PyTorch implementation of the Quasi-Recurrent Neural Network - up to 16 times faster than NVIDIA's cuDNN LSTM

Overview

Quasi-Recurrent Neural Network (QRNN) for PyTorch

Updated to support multi-GPU environments via DataParallel - see the the multigpu_dataparallel.py example.

This repository contains a PyTorch implementation of Salesforce Research's Quasi-Recurrent Neural Networks paper.

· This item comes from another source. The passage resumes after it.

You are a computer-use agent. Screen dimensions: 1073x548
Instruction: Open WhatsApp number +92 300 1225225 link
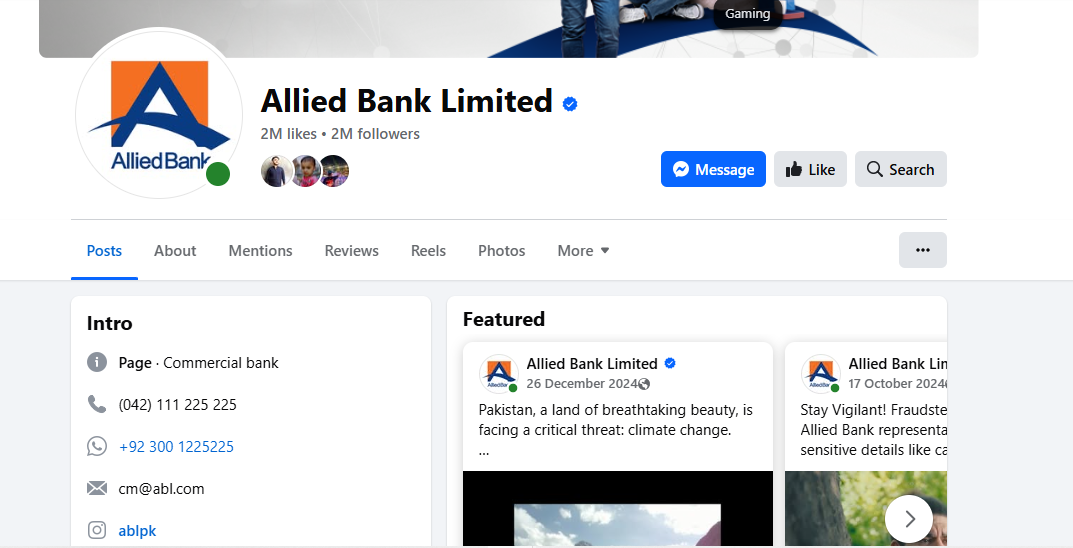[x=176, y=447]
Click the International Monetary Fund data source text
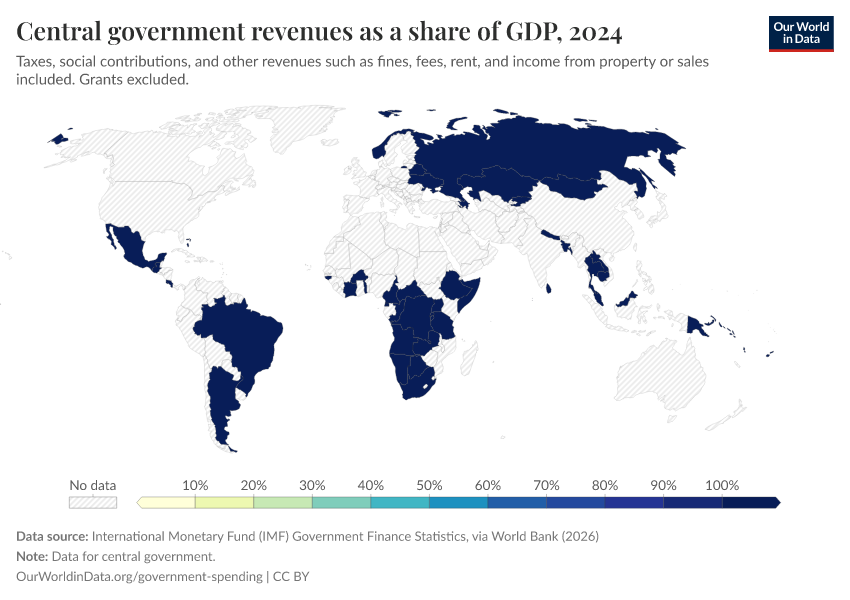Screen dimensions: 850x600 [x=345, y=536]
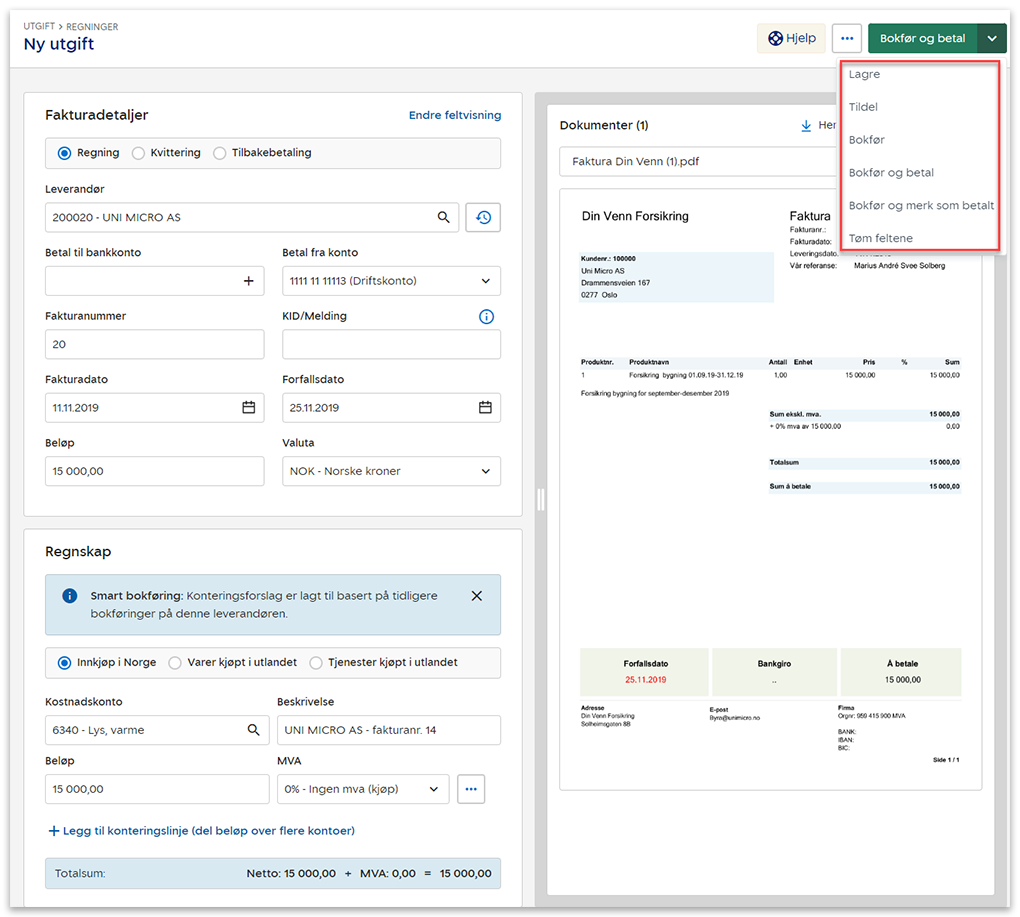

The QRNN provides similar accuracy to the LSTM but can be betwen 2 and 17 times faster than the highly optimized NVIDIA cuDNN LSTM implementation depending on the use case.

To install, simply run:

pip install cupy pynvrtc git+https://github.com/salesforce/pytorch-qrnn

If you use this code or our results in your research, please cite:

@article{bradbury2016quasi,
  title={{Quasi-Recurrent Neural Networks}},
  author={Bradbury, James and Merity, Stephen and Xiong, Caiming and Socher, Richard},
  journal={International Conference on Learning Representations (ICLR 2017)},
  year={2017}
}

Software Requirements

This codebase requires Python 3, PyTorch, pynvrtc (NVIDIA's Python Bindings to NVRTC), and CuPy. While the codebase contains a CPU implementation of the QRNN, the GPU QRNN implementation is used by default if possible. Requirements are provided in requirements.txt.

Example Usage

We've updated the previously released Salesforce Research AWD-LSTM language modeling codebase to support use of the AWD-QRNN. With the same number of parameters as the LSTM and less well tuned hyper parameters, the QRNN model trains over twice as quickly and achieves nearly equivalent state-of-the-art language modeling results. For full details, refer to the AWD-LSTM-LM repository.

Usage

The QRNN API is meant to be drop-in compatible with the LSTM for many standard use cases. As such, the easiest thing to do is replace any GRU or LSTM module with the QRNN.

Note: bidirectional QRNN is not yet supported though will be in the near future.

import torch
from torchqrnn import QRNN

seq_len, batch_size, hidden_size = 7, 20, 256
size = (seq_len, batch_size, hidden_size)
X = torch.autograd.Variable(torch.rand(size), requires_grad=True).cuda()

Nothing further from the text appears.